The Application Testing was carried out to check the Application were running smoothly and for the Data Validation. Once the testing was successful, we registered the database in the Recovery Catalog, and took a full database backup. We had to ensure that the Oracle Services were owned by the Domain Administrator Account and not the Local Account for registering the database and taking a Full Database RMAN Backup ensuring that the Controlfile Autobackup and SPFILE backup was on the shared location along with the RMAN Backups.
[Note: 145843.1 How to Configure RMAN to Write to Shared Drives on Windows NT/2000]

Once the backup was complete, the Temporary Setup was shutdown and we brought the Production Server online for all the users.

In the next 2 weeks, the following necessary arrangements were made for the short-comings seen in the Disaster Situation:
  1. Application Backup is daily ensured to Tapes
  2. Application files, as of 13th May 2009, have been backed up to DVDs. Every 15 days, Application files backup to DVDs is being ensured.
  3. A Temporary Server was arranged by IT Administrators and has been cloned (using RMAN) same as that of the Production Server. Scheduled Jobs run at 3 intervals so as to Clone the Secondary database is put in place. The cloning process takes more than 2 hours to complete. In case of an unforeseen disaster, we can easily switch to the Secondary Server with a minimal Data Loss.
  4. Source Code Backup and its relevant Document Control is strictly ensured prior to moving to Production.
  5. After the Production Server’s Operating System Upgrade to Windows Server 2003, the RMAN backup location has been changed to SAN Storage location, which is further backed up to Tapes by the IT Administrators. The earlier RMAN backup performance issue of 13 hours has been resolved. Now, the backup completes in less than an hour. You can read about it here.
  6. For the next 3 months, we will be carrying out planned monthly recovery of complete Application from the Tapes and/or the DVDs. Once the recovery simulation comfort level is attained, we can carry out the simulation every Quarter.
  7. Finally, the new Server Procurement Process has been started, and which server to purchase has been finalized.
We have setup the Secondary Database on a Temporary Server. Due to our limitations on Oracle Licensing (Standard Edition), we are not able to use the Oracle Dataguard, as it is only available as part of the Enterprise Edition. Being simple and effective, I have currently opted to use RMAN Duplicate Target Database to clone the Secondary Database on the Temporary Server. Alternately, I am trying to find a solution for manual replication via own scripts, as the current cloning method adds some data loss disadvantages.

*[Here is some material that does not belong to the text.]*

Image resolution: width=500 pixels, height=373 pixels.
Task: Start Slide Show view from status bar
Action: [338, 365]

The Cloning has been scripted and scheduled to run at 3 intervals in a day:
  • 4 am: Clone after the Full Database RMAN Backups
  • 11 am: Clone in the mid of the Working Day (after all Archivelog Backups are available up to 11 am)
  • 4 pm: Clone at the end of the Working Day (after all Archivelog Backups are available up to 4 pm)
Once the Production System is migrated to a new server, the old server can be used as a Standby Database. Also, we will be migrating the production Database from Oracle 9iR2 [9.2.0.8] to Oracle Database 10g [10.2.0.4].

Sunday, May 31, 2009

May'09 Disaster Recovery: Production Lost

Finally, I am able to write on the Production Server Crash that happened at 07:25 am on 14th May '09.

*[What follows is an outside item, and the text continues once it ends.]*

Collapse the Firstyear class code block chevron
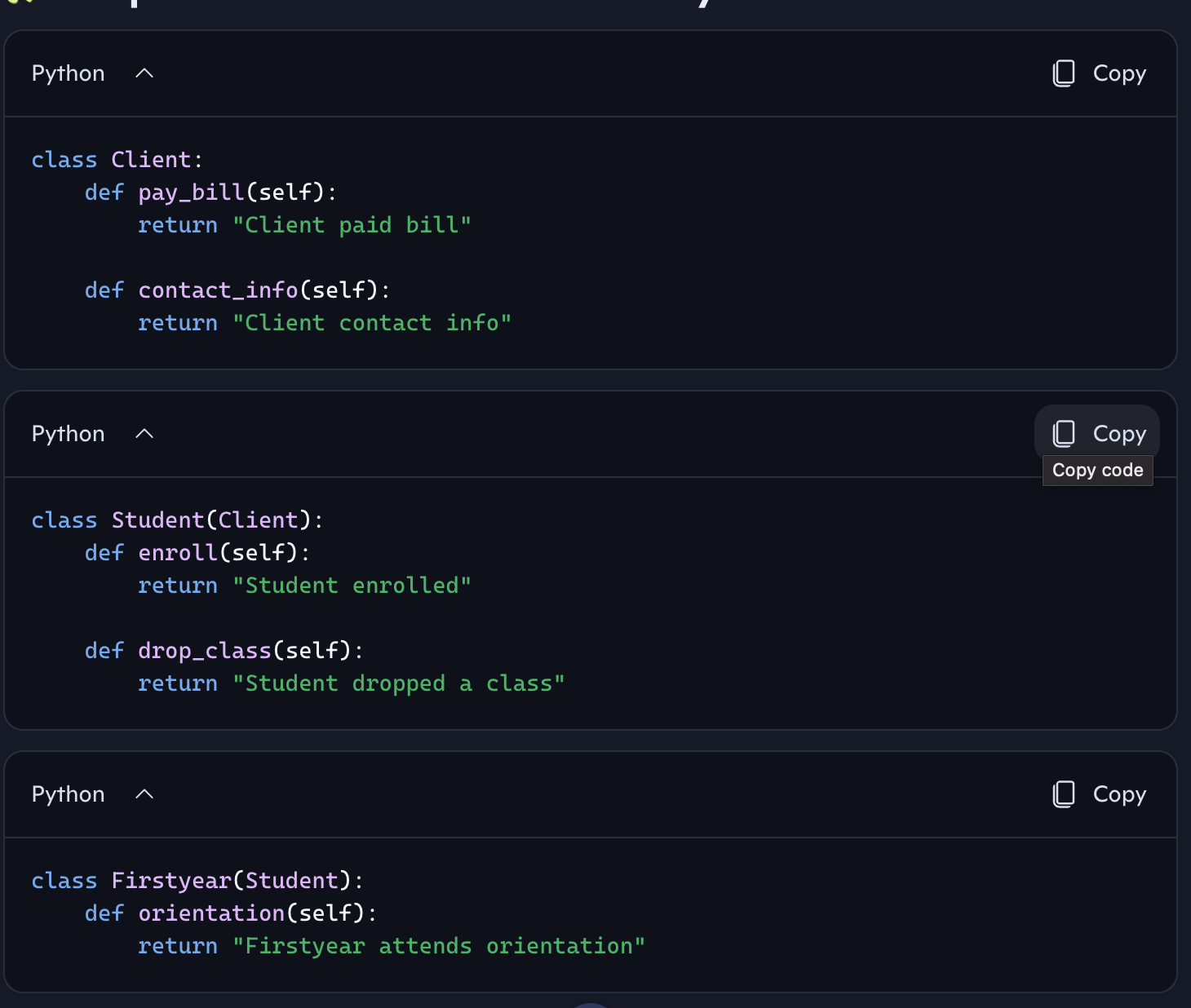 144,794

Our server has a 4 disk configuration for RAID5. We had encountered a disk failure couple of weeks back, which was recovered the same day. That was when our ERP Database Files had got corrupted. You can read about it here.

This time, 2 Disks of the RAID5 Configuration crashed and to survive a crash in a RAID5 setup you need minimum 3 disks running. So, everything along with the server went down. The server was hosting our Oracle Forms6i-based ERP Application as well as our Oracle ERP Database.

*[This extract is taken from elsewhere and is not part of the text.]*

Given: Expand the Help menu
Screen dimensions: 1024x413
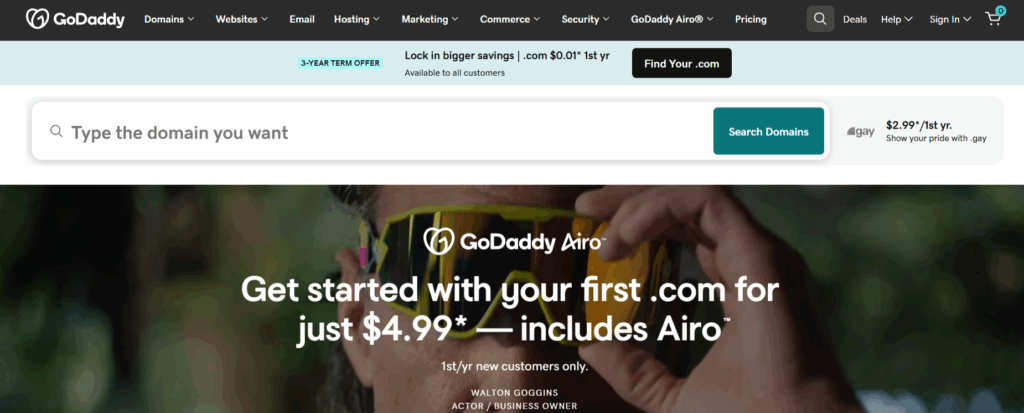Looking at the screenshot, I should (x=897, y=19).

Initially, I was a little confident as I had my Full Database RMAN Backups available as well as last night's full database export dump file. For the disks in RAID5 Configuration, being kind of an obsolete model, we were not available to carry out the replacements. Our supplier told us that the disks may be available in the Australian Warehouse, and it would take 2-3 weeks to send it to us. As far as business continuity is concerned, there was none in place and we had to make a temporary setup available as earliest as possible. The IT Administrators immediately arranged for a Server where I could build and bring the whole ERP online. I started the Oracle Product Installation [9.2.0, and patched it to 9.2.0.8]. The Oracle Product Installation and Oracle Database creation was too slow. Literally slow, to the extent that it took almost 5-6 hours and the database creation still did not complete. The Server was a Pentium-III 1 GHz single processor, with 1 GB RAM.

Meanwhile, I found two severe concerns that would hinder the re-build/recovery of the ERP.

  1. The Application Backup was supposed to be on the DDS tapes, the tape drive of which was in-built with the production server. To access the tape drives, we would have to bring back the server, as we did not have any spare tape drive.
  2. The controlfile autobackup and spfile Backup related to the Full Database RMAN Backup were on the crashed server (which should have been on the backup location in te first place). This means that all my RMAN Backups were of no use, until the controlfile autobackup file was recovered from the crashed server's disks.
    Later, I found out that one of the batch jobs was resetting the controlfile autobackup location from "\\testdb\orcl" to "D:\ORACLE\ora92\DATABASE\...".
I had the last night's full export dump, and had no choice but to create a new database with the same. Because the installation activity on the alternate server was quite slow, I started the Database Creation on the Test Server in parallel, which was a Pentium IV with 2 GB RAM. The Database Creation finished in less than 1 hour. Then, I started the full database import, which took another 3-4 hours to complete. If I had the RMAN Backups available, this whole process would have finished in 3 hours or less. Nevertheless, the import activity provided some benefits to me which were only possible in the migration of the database to a new server. I will be discussing about this in the next post.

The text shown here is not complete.